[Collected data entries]
--

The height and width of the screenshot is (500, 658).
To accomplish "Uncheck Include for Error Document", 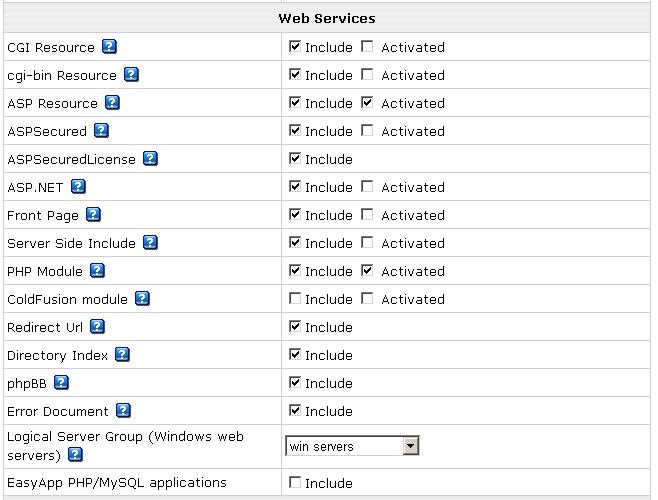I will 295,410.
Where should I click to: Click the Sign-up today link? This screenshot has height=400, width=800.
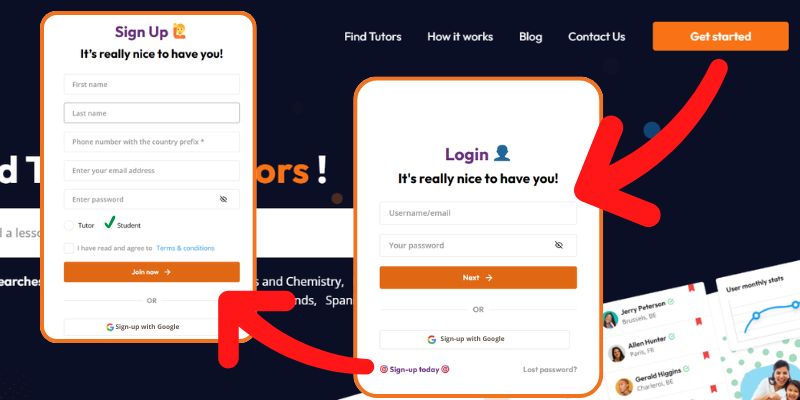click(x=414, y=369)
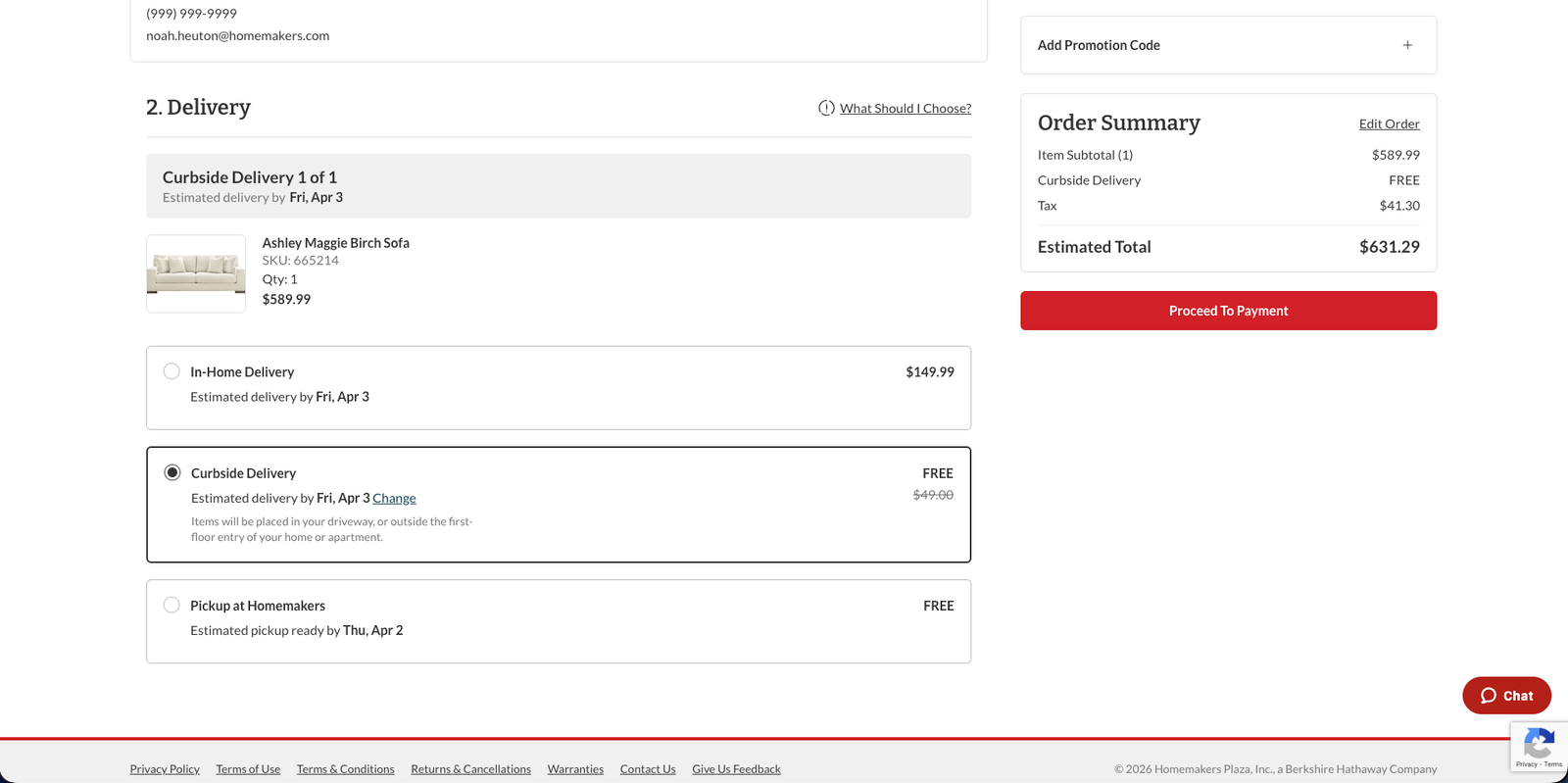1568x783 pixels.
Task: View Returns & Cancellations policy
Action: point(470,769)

--

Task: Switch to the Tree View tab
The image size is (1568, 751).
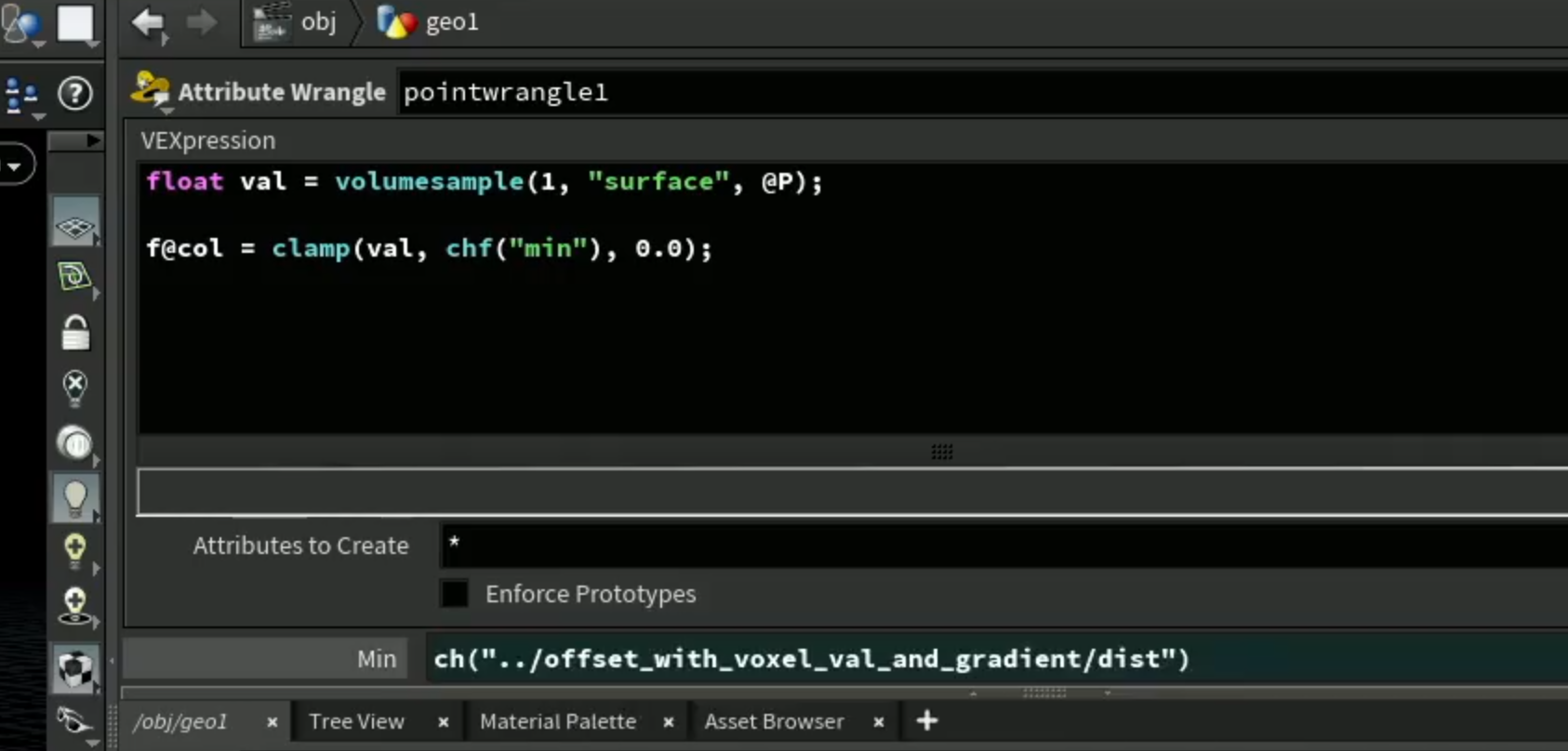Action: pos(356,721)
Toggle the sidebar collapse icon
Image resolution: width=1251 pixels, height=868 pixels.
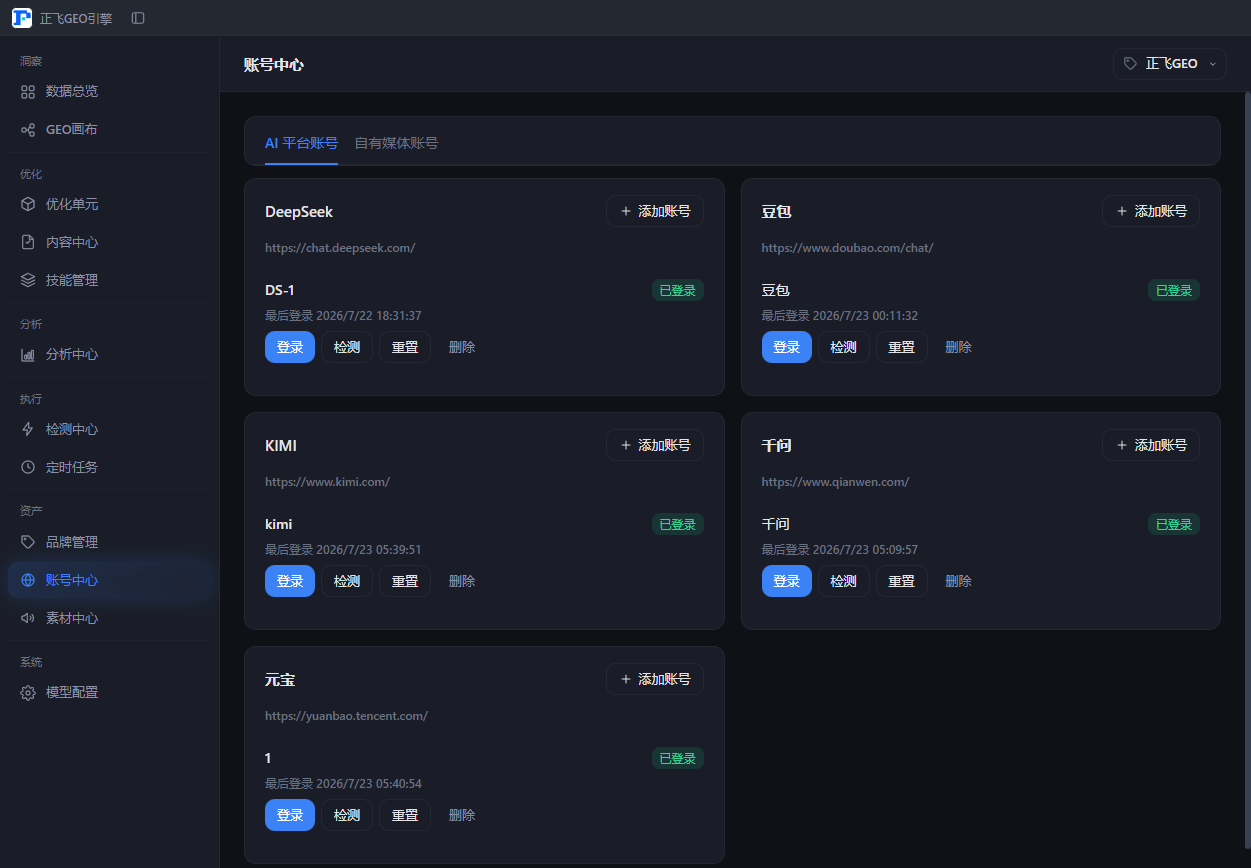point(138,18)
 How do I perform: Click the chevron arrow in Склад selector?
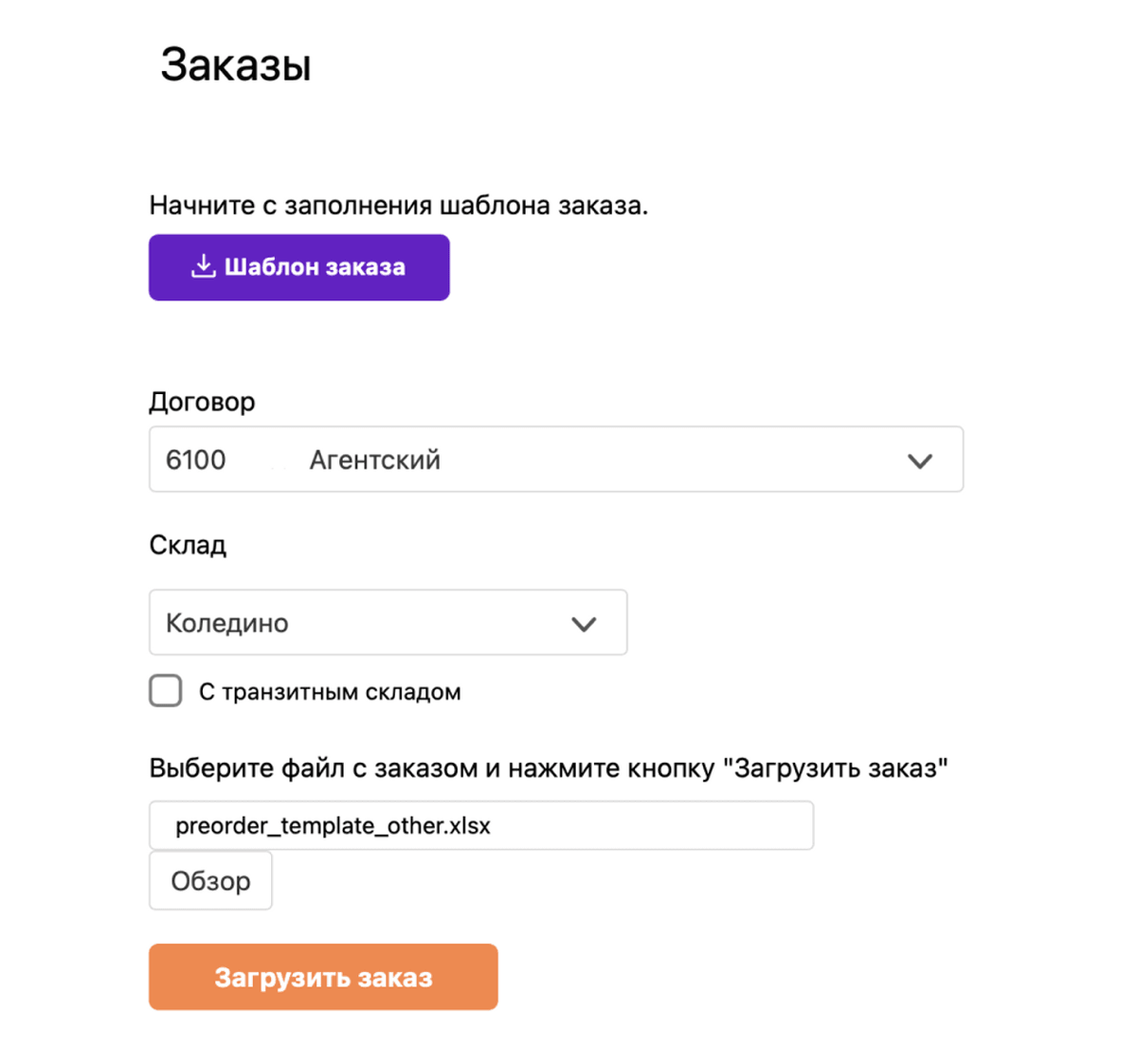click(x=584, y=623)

--

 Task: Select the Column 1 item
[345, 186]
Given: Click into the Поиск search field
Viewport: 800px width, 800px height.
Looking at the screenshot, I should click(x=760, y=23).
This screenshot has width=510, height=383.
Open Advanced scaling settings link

--

_Task description:_ Copy out the range of lines above starting at the line with "Task: Select the Column 1 item" and ending at the line with "Open Advanced scaling settings link", exactly and including both.

_Reply to the task:_
 Task: Select the Column 1 item
[345, 186]
Given: Click into the Поиск search field
Viewport: 800px width, 800px height.
Looking at the screenshot, I should click(x=760, y=23).
This screenshot has width=510, height=383.
Open Advanced scaling settings link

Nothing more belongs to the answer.